Entries for locating text and elements:

****

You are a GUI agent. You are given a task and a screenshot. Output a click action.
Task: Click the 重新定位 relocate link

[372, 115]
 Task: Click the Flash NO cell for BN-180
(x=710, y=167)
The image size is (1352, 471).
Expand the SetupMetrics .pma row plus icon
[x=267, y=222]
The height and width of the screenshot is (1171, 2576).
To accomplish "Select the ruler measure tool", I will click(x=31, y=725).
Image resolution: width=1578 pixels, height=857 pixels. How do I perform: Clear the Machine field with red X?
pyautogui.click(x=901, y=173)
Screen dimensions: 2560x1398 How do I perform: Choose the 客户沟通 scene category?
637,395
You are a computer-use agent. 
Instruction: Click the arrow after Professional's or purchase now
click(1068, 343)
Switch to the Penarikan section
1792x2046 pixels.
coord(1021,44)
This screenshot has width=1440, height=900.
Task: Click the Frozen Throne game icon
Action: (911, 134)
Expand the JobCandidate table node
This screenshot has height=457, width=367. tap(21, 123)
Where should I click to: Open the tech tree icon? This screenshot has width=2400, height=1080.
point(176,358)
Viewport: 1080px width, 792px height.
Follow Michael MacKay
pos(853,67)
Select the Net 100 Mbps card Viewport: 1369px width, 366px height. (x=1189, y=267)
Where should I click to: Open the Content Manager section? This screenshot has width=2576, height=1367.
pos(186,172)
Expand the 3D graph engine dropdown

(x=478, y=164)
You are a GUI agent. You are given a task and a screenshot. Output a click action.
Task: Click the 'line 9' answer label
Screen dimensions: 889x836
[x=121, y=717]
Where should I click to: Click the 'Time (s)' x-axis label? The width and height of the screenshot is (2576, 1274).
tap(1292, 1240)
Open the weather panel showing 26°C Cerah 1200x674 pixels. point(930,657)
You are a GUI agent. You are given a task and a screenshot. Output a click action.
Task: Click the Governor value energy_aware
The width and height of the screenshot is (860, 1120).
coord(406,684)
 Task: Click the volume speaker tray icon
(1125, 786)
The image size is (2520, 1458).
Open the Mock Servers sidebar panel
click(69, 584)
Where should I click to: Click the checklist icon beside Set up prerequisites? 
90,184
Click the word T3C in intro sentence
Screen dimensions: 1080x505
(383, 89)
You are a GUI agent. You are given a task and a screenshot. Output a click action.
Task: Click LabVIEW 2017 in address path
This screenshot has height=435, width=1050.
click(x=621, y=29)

****

What you need to do:
Rewrite the material, starting at the beginning and ending at the line containing "[x=267, y=222]", with both ends included and the requests kept. Scale every coordinate in the answers by 1.85, rounding to whole numbers with halves rounded up.

Task result:
You are a GUI agent. You are given a task and a screenshot. Output a click action.
Task: Click the 重新定位 relocate link

[688, 213]
 Task: Click the Flash NO cell for BN-180
(x=1314, y=309)
The image size is (1352, 471).
Expand the SetupMetrics .pma row plus icon
[x=494, y=411]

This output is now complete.